A separate investigation unit of the Delhi Police cyber cell traces digital footprints by contacting telecom service providers and social media platforms to identify the actual perpetrators and verify the evidence. The unit is comparatively new, and most of the cases being handled by the cyber cell of Delhi police are in the trial stage in different courts. “The trials take long and gathering evidence to join the dots takes time. Moreover, social media offences are also a growing trend in cybercrime investigation,” said an official.

How do cyber sleuths decide which social media activity attracts penal provisions?

“We are aware that the aim of proxy wars is to use unsuspecting targets who will unknowingly spread misinformation and fake news or propagate the secessionist agenda. So simply sharing content may not attract penal provisions. But the responsibility rests upon the creators of the primary content to explain their motives. They need to explain why they generated such content in the first place,” said another cyber cell sleuth.

In 2020, the Supreme Court revisited the requirements for admissibility of electronic evidence under section 65 B of the Indian Evidence Act, 1872. “The prosecution needs to comply with the law which mandates that a certificate needs to be provided by a third person that the digital evidence has not been tampered with or altered. This person will be cross-examined in court,” said Supreme Court lawyer Pavan Duggal, chairman of the International Commission on Cybersecurity Law. In effect, this provision is aimed at preventing investigators from tampering with the digital evidence to nail the accused.

Duggal pointed out that the 2008 amendment to the Information Technology Act made almost all crimes in digital media a bailable offence. “The accused can get bail and there is a chance the evidence is destroyed later,” he said. Moreover, many social media platforms' servers are abroad and those countries are slow in sharing information.

India has signed mutual legal assistance treaties with several countries, including the US, where the servers of many social media giants are located. Police, however, need to take the bureaucratic route to access information from those countries. Because of these constraints, the chances of conviction are quite low in cybercrime cases. “This is the reason why the conviction rate is less than one per cent in cybercrimes in the country,” said Duggal.

So, is social media monitoring by police forces a boon or a bane for the general public?

Anyesh Roy, DCP, cyber cell unit of Delhi police, said the emerging threats on social media and proxy wars by inimical forces had not only put police forces on alert but also provided lessons to citizens to access only credible information. “Citizens should avoid sharing unverified information. Social media has a tendency to artificially flare up sentiments, manipulate and project local issues as bigger issues, resulting in actions that can cause enmity or create conflict on the ground,” he said.

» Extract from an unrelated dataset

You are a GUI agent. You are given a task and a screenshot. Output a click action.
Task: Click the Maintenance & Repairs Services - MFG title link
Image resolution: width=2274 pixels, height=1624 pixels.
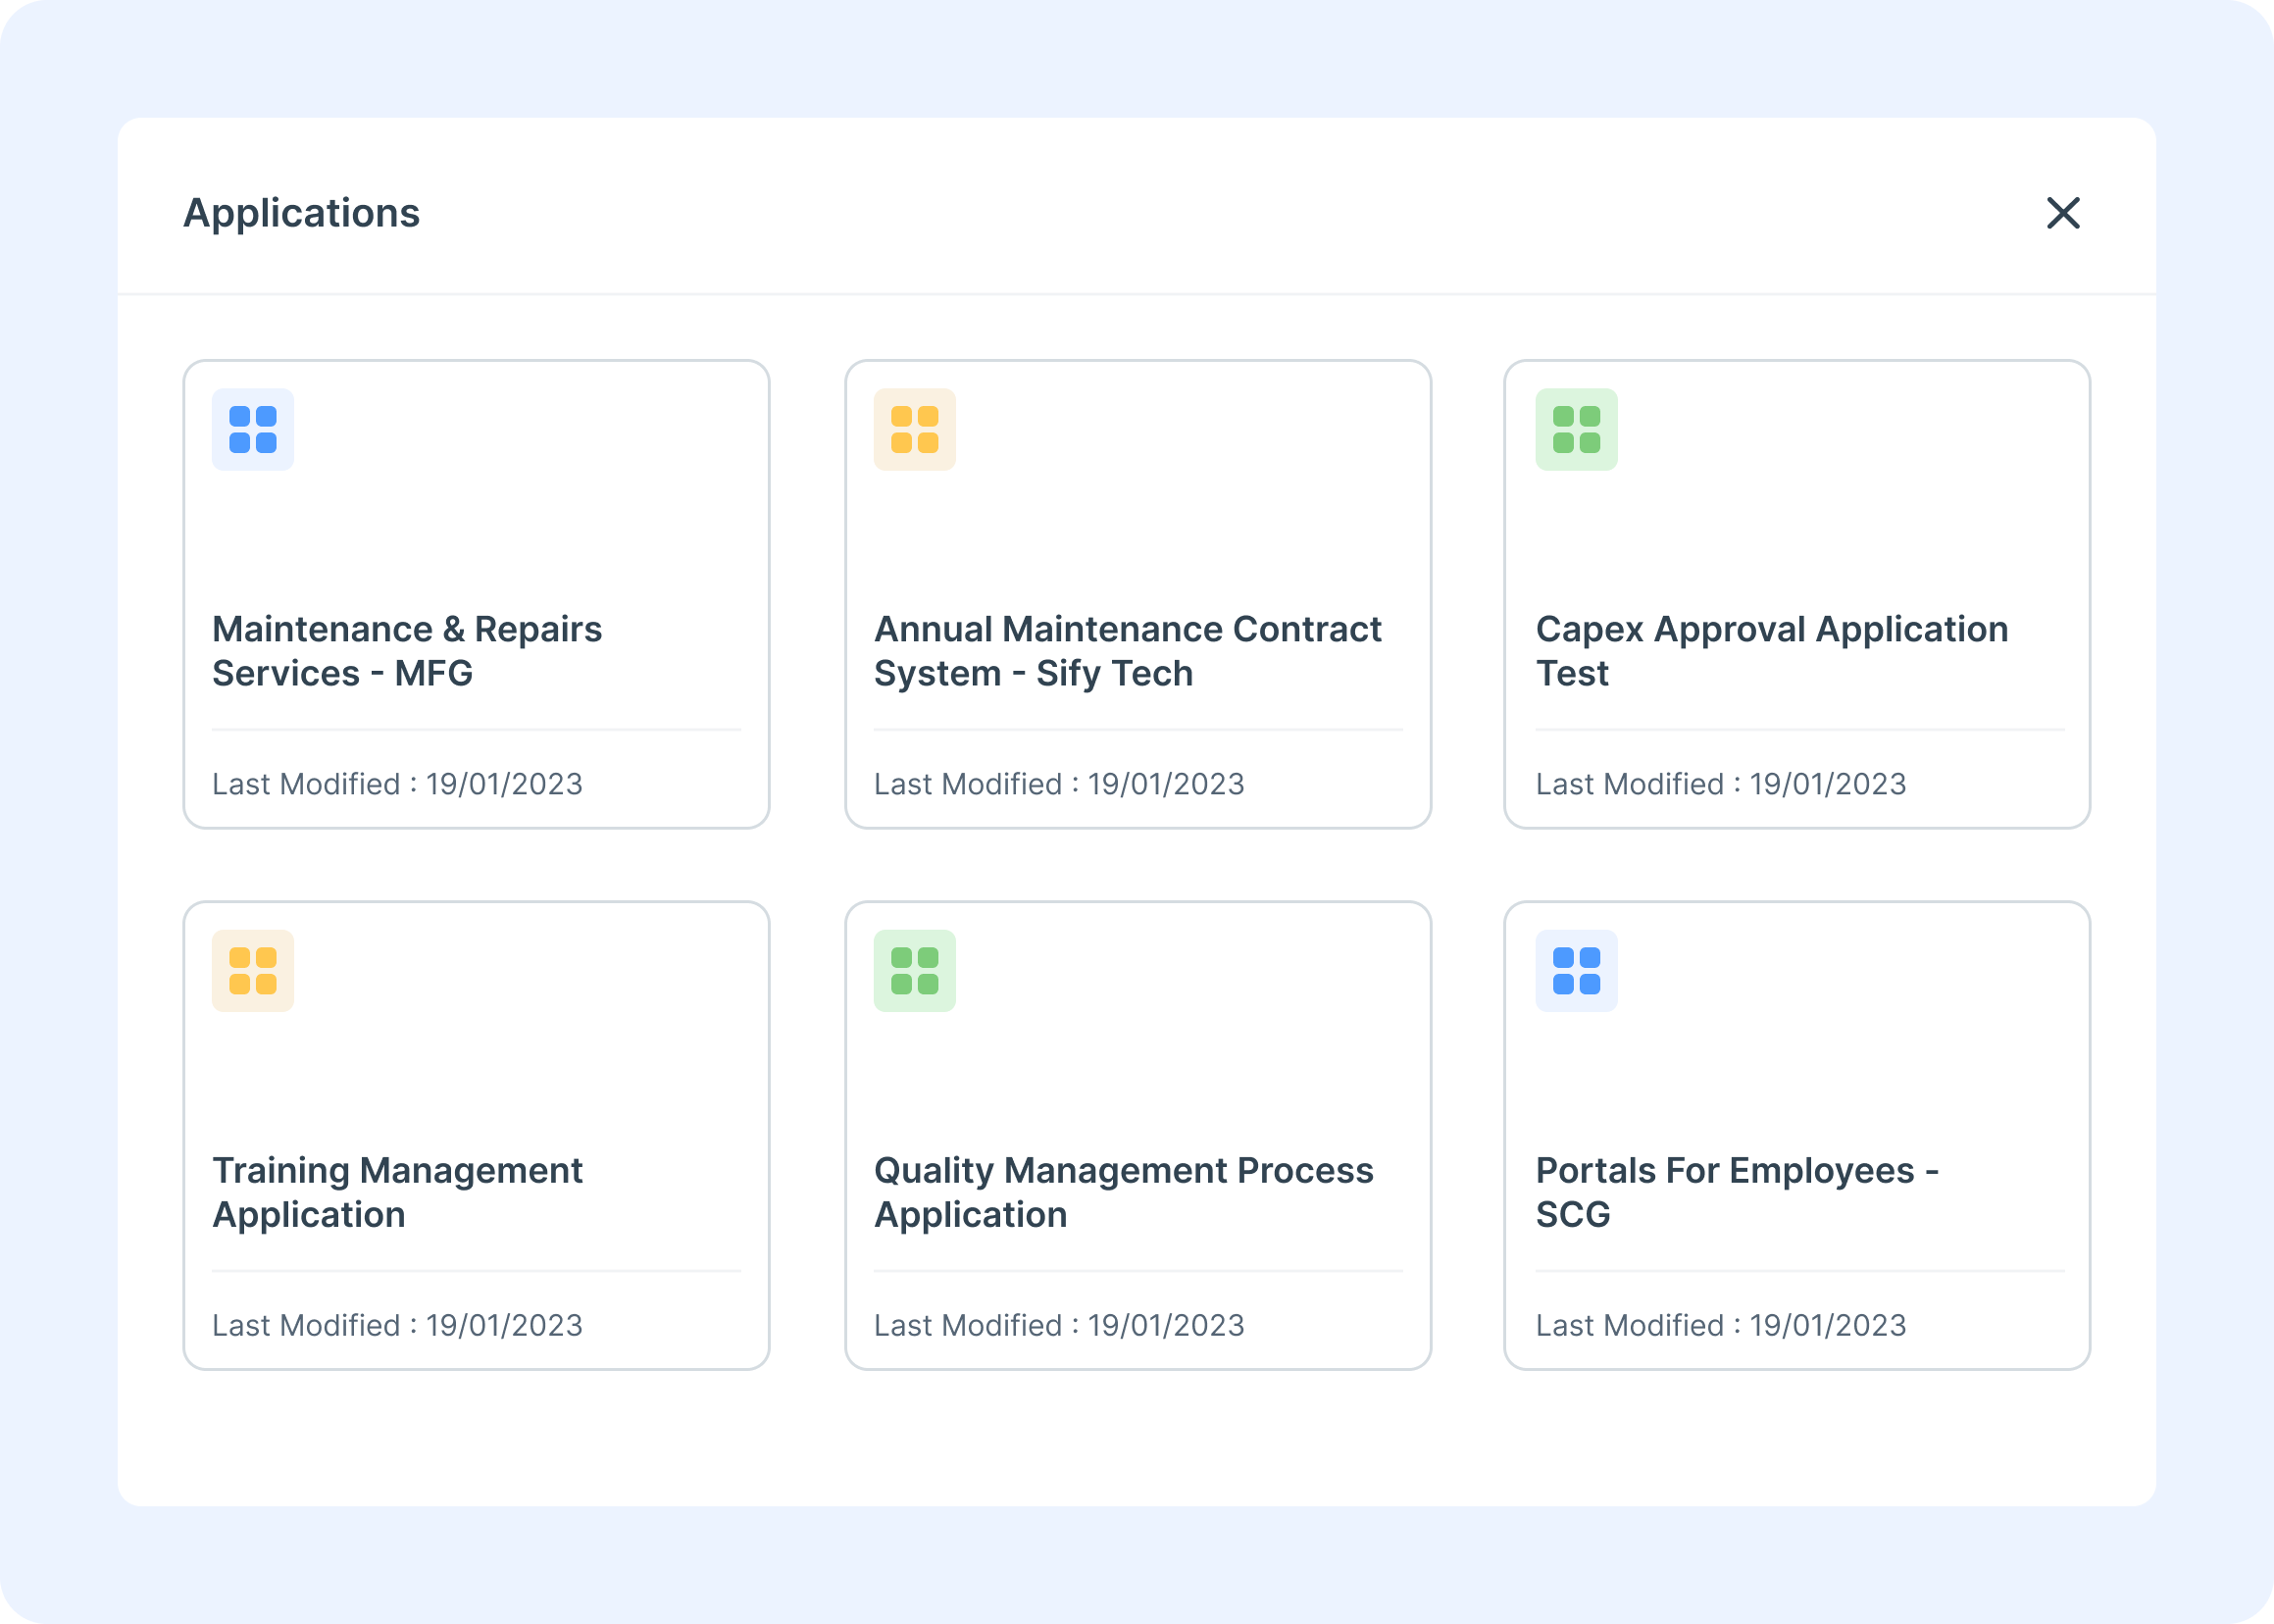pyautogui.click(x=406, y=650)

One of the first central agencies to set up a dedicated social media monitoring cell was the National Technical Research Organisation. IPS officer Muktesh Chander, who led this effort in 2012, said the learning for this technical intelligence agency, which functions under the Prime Minister’s Office, came from the 2011 riots in London where the Metropolitan Police effectively used Flickr to publish images of suspects in the riots along with announcements on Twitter. Similarly, in 2010 in Canada, Toronto Police started a social media programme and shared success stories of cyber undercover operations with Indian counterparts.

Clearly, India has arrived late on the social media monitoring platform. The need of the hour is to take real measures to boost the confidence of netizens in free and fair investigations in cybercrime cases. To begin with, the Delhi Police is looking at creating a perception management unit run by 50-odd private and government officials to boost the image of the police “virtually”.